A la base Star Fox est un shoot’em up en 3D “sur rails”, ce qui signifie que le joueur n’est pas libre d’aller où il veut. Tout juste peut-il, à certains moments, choisir entre plusieurs embranchements du circuit invisible sur lequel il évolue. Mais, dans Starlink, il n’y a plus de rails. L’effet est proche de celui ressenti avec des jeux de course en monde ouvert comme Burnout Paradise ou Forza Horizon (dont, d’ailleurs, le tout frais quatrième volet est hautement recommandable) ou des FPS comme Far Cry : l’action – les dogfights, notamment – n’est plus quelque chose qui s’impose à nous mais qui nous cherche ou nous attend. Ou qui se cache, parfois, ce qui change radicalement la dynamique de l’expérience, en nous offrant notamment cette possibilité toujours bienvenue dans les jeux où la progression n’est pas strictement linéaire, de GTA à The Witcher 3 en passant par le dernier Zelda : celle de prendre notre temps, d’ouvrir les yeux, de profiter des lieux.
On n’ira cependant pas jusqu’à qualifier Starlink de jeu contemplatif. Ça, ce serait plutôt pour l’un de ses modèles plus ou moins avoués, le hit indé controversé (et qui, au fil des mises à jour, a beaucoup changé depuis sa sortie) No Man’s Sky, avec ses millions de planète et son goût de la marche à pied. Dans Starlink, même quand on descend à la surface, on ne quitte pas son vaisseau et il y a toujours une multitude de choses à faire ainsi que eu, sur l’écran qui aurait gagné à un affichage un peu plus dépouillé, suffisamment d’avertissements pour qu’on ne risque pas de les oublier.
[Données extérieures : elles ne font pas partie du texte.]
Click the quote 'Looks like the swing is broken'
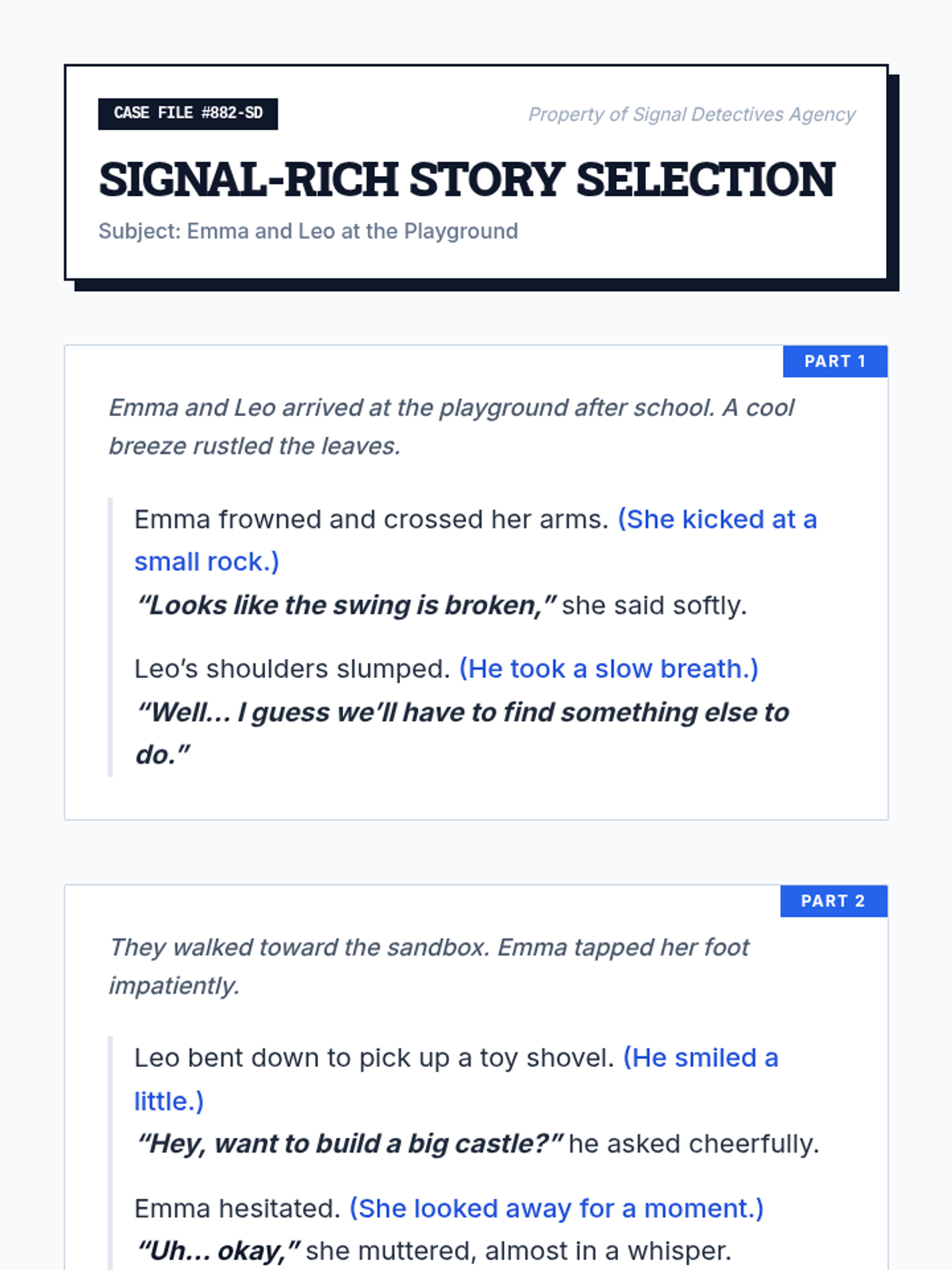(346, 605)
Il y a, d’abord, des ennemis à affronter et des objets ou matières premières à rapporter dans l’une ou l’autre des bases alliées. Il y a aussi toute une faune à examiner de près, des animaux vaguement étranges à scanner pour tout savoir sur eux (même si, sur ce plan comme sur beaucoup d’autres, Starlink va beaucoup moins loin que No Man’s Sky). Il y a, enfin, tout cet aspect jeu de rôle qui semble presque inévitable dans les grosses productions d’aujourd’hui, de Tomb Raider à God of War : un équipement à gérer, des points d’expériences à engranger et de compétence à dépenser… Et il y a cette carte riche en points d’intérêt qui rappelle bien que nous sommes chez l’éditeur d’Assassin’s Creed, The Crew ou Watch Dogs, à ceci près que, cette fois, le plan est un globe.
L’appel de l’inconnu
Un détail ? Oui, si l’on estime que toutes les images se valent à peu près, que leur pouvoir d’évocation n’est qu’un détail et que l’on peut porter un jugement sur elles indépendamment de ce qu’elles provoquent en nous. On entend dire ici ou là que Starlink serait un No Man’s Sky (ou un Elite Dangerous, un Star Citizen) pour les enfants. C’est un peu vrai parce qu’il nous prend davantage par la main que ses modèles plus ou moins lointain, mais ce n’est sans doute pas la meilleure façon de poser les enjeux : ce que Starlink possède de précieux et qui a justement à voir avec l’enfance, il le partage avec ces jeux supposé plus sérieux. Comme avec pas mal d’autres plus anciens : Elite, L’Arche du Captain Blood ou des choses plus obscures et oubliées (comme, souvenir eighties personnel sur MO5, Space Shuttle Simulator, qui était lent, ardu, austère – on pensait un peu à la mort en y jouant – et merveilleux).
Au-delà de tout le reste qui, si l’on y prend goût, pourrait bien nous occuper pas mal de temps, de l’hyperactivité RPG ou du montage de jouets, ce qu’il y a de beau dans Starlink est là. C’est cet appel à regarder vers les étoiles. Ces moments où, apercevant une planète inconnue, on décide de s’y rendre. Ça prend un peu de temps – ce qui est plutôt bien –, et puis on pique vers la surface, avide de découvrir des formes, des couleurs, de l’ambiance de ce monde dont on ignore tout. Curieux, exalté, léger. Bien d’autres jeux, plus riches, aboutis, variés ou élégant, nous ont bien sûr déjà offert ça. Mais, sur le moment, ça ne compte pas.
Starlink : Battle for Atlas (Ubisoft), sur Switch, PS4 et Xbox One, de 60 à 80€ (pack de démarrage).